[Saved entries]
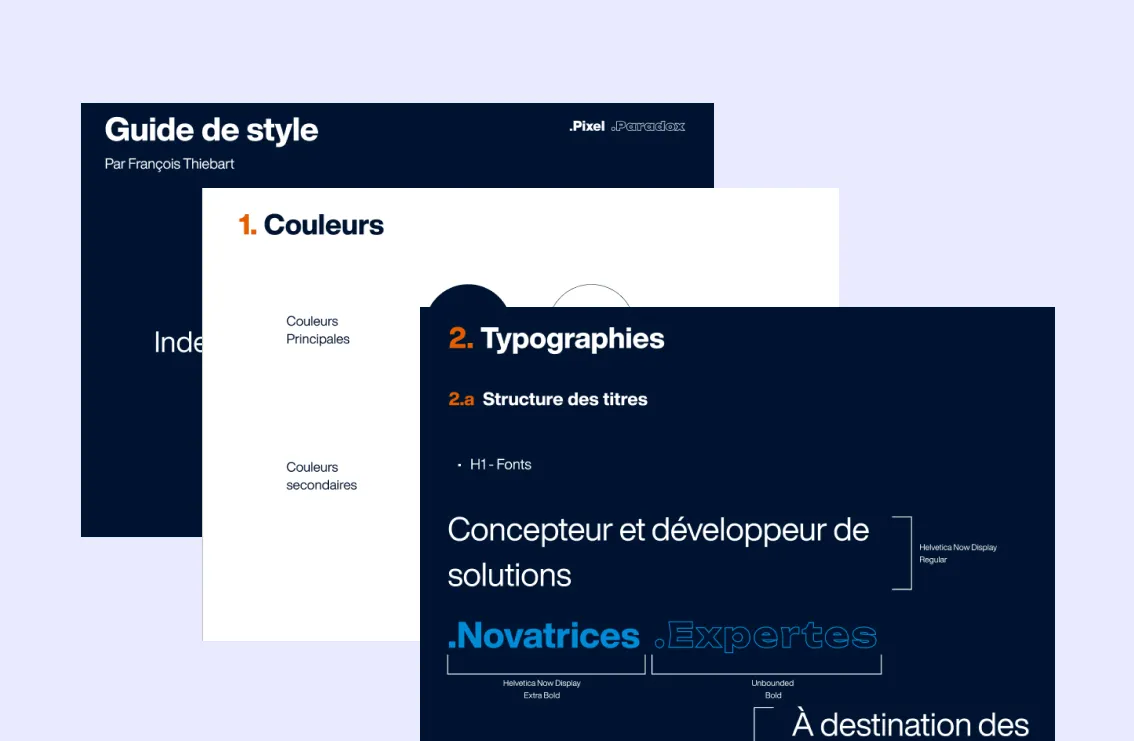This screenshot has height=741, width=1134.
Task: Click 'Par François Thiebart' author line
Action: [x=169, y=164]
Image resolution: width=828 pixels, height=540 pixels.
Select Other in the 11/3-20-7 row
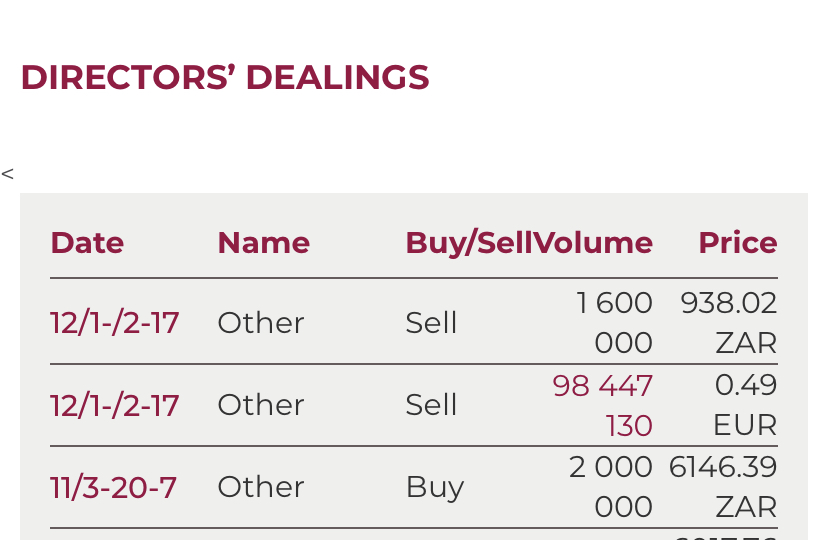click(x=261, y=487)
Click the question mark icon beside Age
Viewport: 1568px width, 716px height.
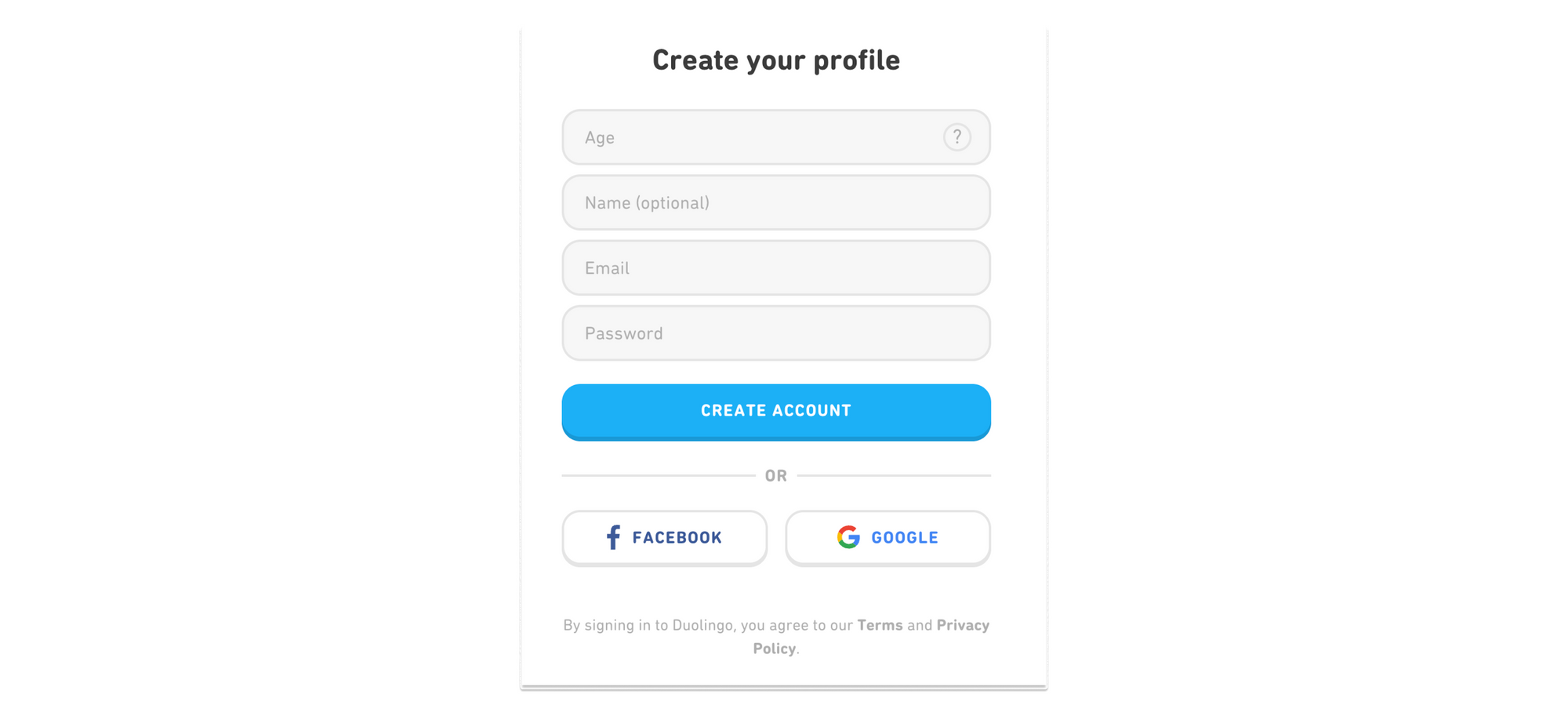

• AIM OF THE EXERCISE
Leave out the pictures, and extract exactly the lines from the one with "Image resolution: width=828" through the end of the records, both ends included.

• EXERCISE SOLUTION
Image resolution: width=828 pixels, height=540 pixels.
Select Other in the 11/3-20-7 row
click(x=261, y=487)
Click the question mark icon beside Age
Viewport: 1568px width, 716px height.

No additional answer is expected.